Remmick v. Brunswick Corporation

Judge
Eric Tostrud
Docket
0:25-cv-01951
Court
U.S. District Court · District of Minnesota
Pages
10
Civil ProcedureTortMotion to Dismiss
In one sentence

In Remmick v. Brunswick Corporation, Judge Tostrud granted the boat manufacturer's motion to dismiss Angela Remmick's husband Dillon Remmick from the lawsuit, finding he was fraudulently joined as a defendant because the complaint's own facts showed Dillon acted reasonably and could not be found negligent under Minnesota law.

Who this affects

Plaintiffs who sue multiple defendants in state court where some defendants share the plaintiff's state citizenship, particularly in product liability and personal injury cases involving potential fraudulent joinder disputes; spouses involved in tort litigation against each other; parties navigating removal and remand disputes in federal court.

What happened

In Remmick v. Brunswick Corporation, Angela Remmick was severely injured when her husband Dillon lost control of a pontoon boat and crashed into a dock where she was sitting at Gull Lake in Minnesota. Angela sued both Dillon and the boat engine manufacturer, Brunswick Corporation, in state court. Because Angela and Dillon are both Minnesota citizens while Brunswick is not, the case had to involve only out-of-state parties to be heard in federal court — so Brunswick argued that Dillon was improperly added to the suit just to block federal jurisdiction, a legal move called 'fraudulent joinder,' and removed the case to federal court.

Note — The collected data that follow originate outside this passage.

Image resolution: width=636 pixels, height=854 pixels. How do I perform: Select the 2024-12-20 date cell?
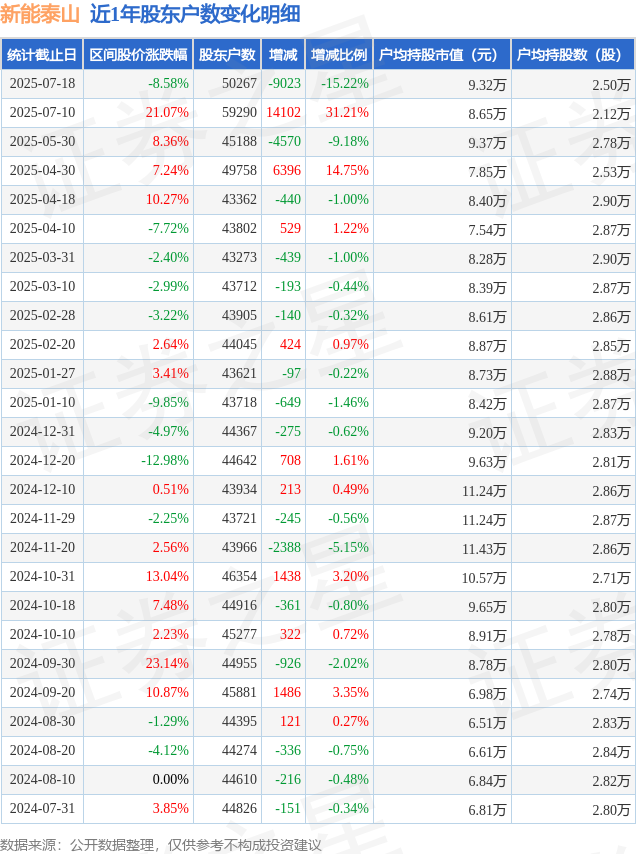[42, 460]
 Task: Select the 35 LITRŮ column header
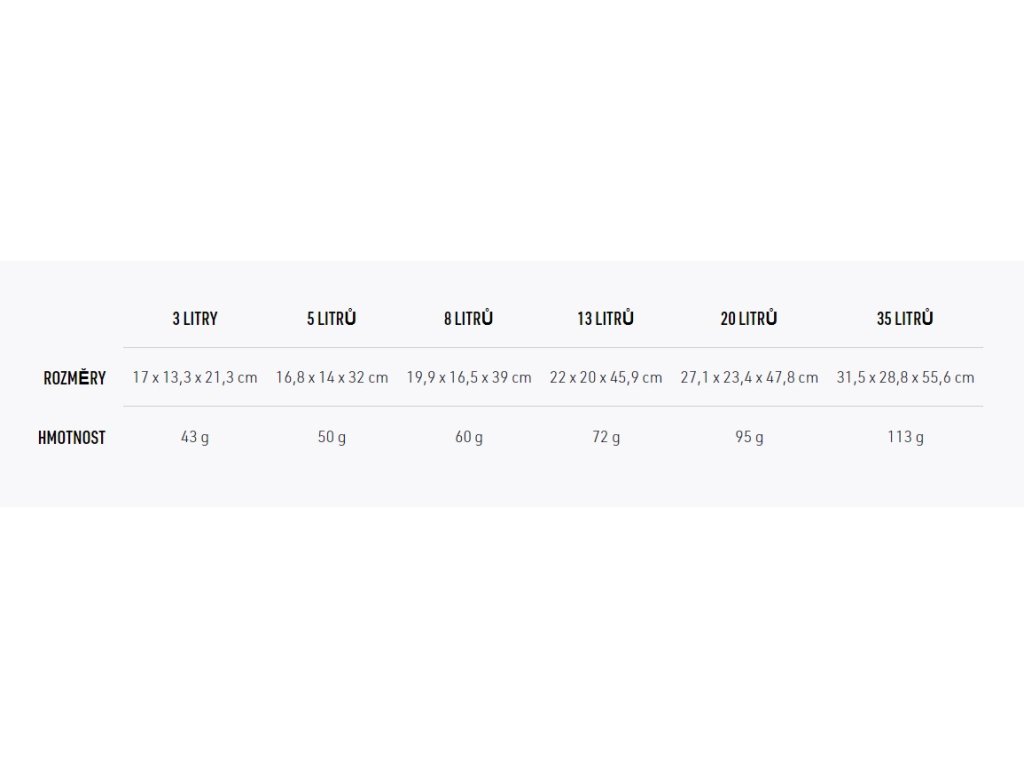click(x=904, y=318)
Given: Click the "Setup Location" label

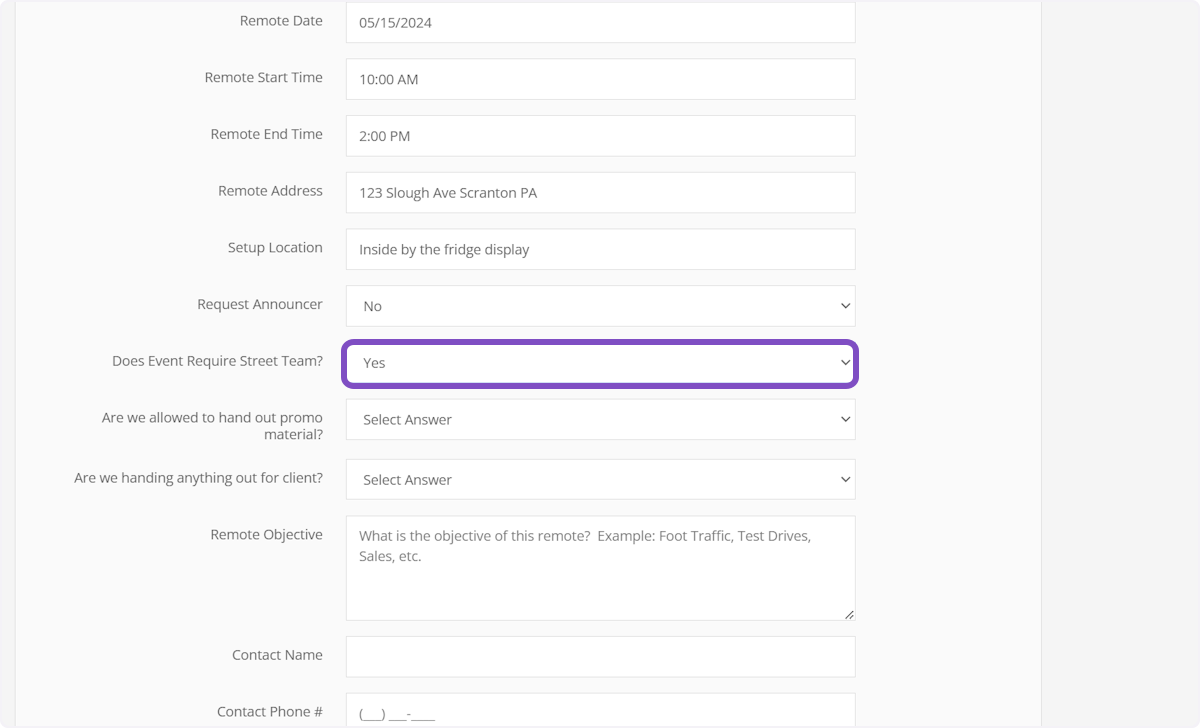Looking at the screenshot, I should click(275, 248).
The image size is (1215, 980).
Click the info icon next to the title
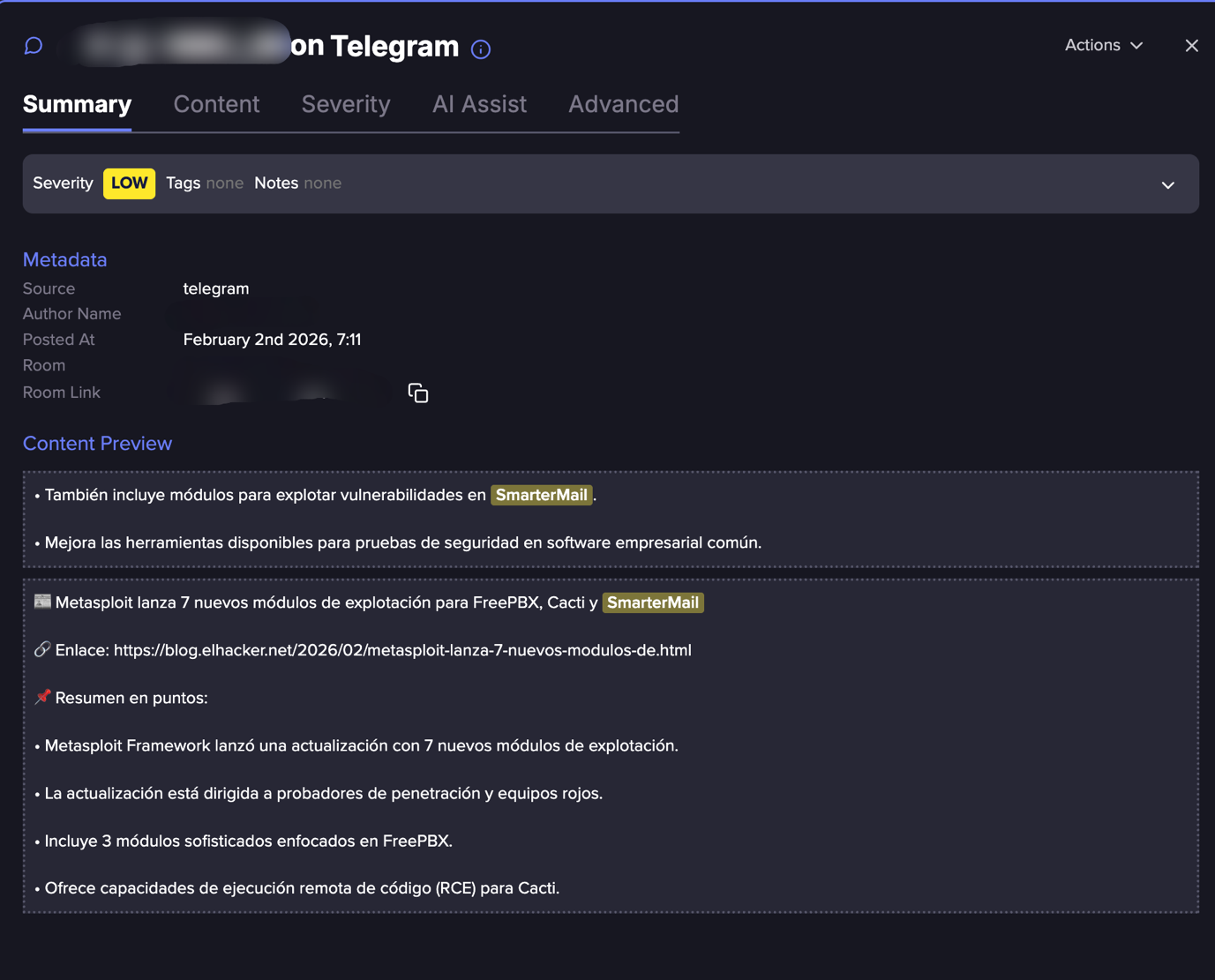click(480, 49)
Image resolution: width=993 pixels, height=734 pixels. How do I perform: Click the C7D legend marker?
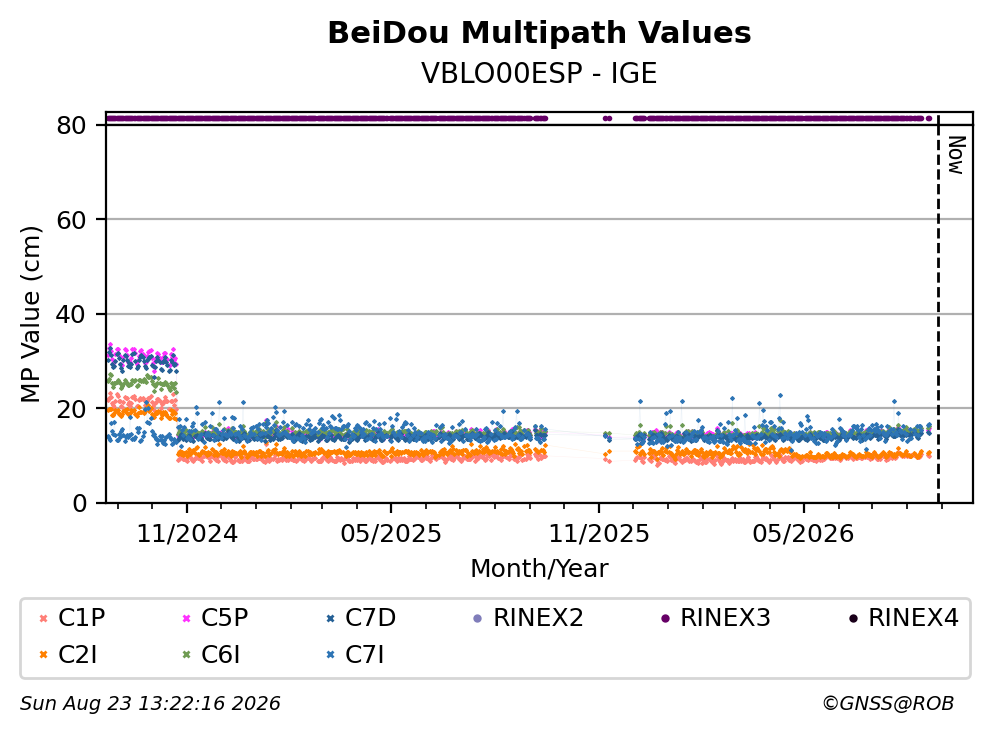[330, 618]
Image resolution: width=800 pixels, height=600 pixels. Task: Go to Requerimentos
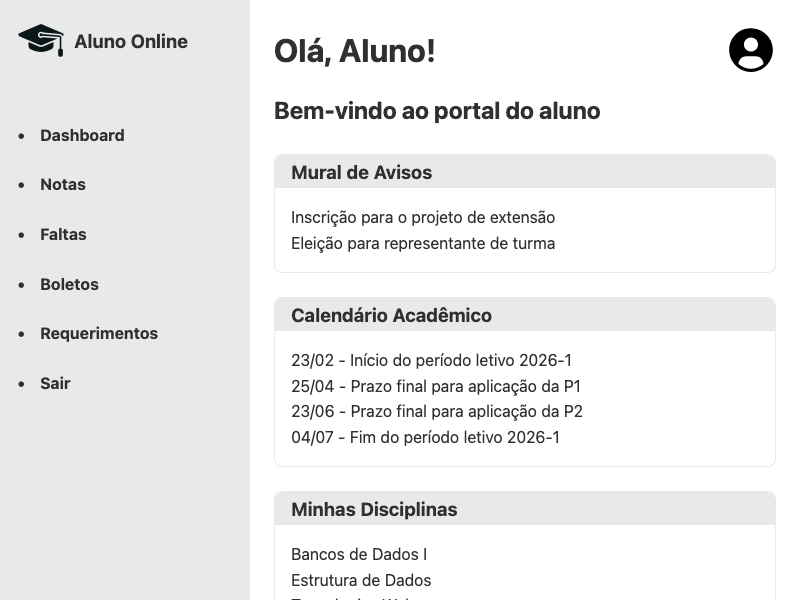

The central question was whether Angela's negligence claim against Dillon had any real legal basis. Under Minnesota law, a person is negligent when they fail to exercise the care a reasonably careful person would use in the same situation. The complaint itself described Dillon slowly approaching the dock, shifting into neutral, and following the engine manufacturer's own operating instructions — but then being unable to shift into reverse because the engine malfunctioned due to a faulty gasket. The complaint even stated directly that Dillon 'was unable to control the boat.' The only allegations of negligence against Dillon were bare legal conclusions with no supporting facts.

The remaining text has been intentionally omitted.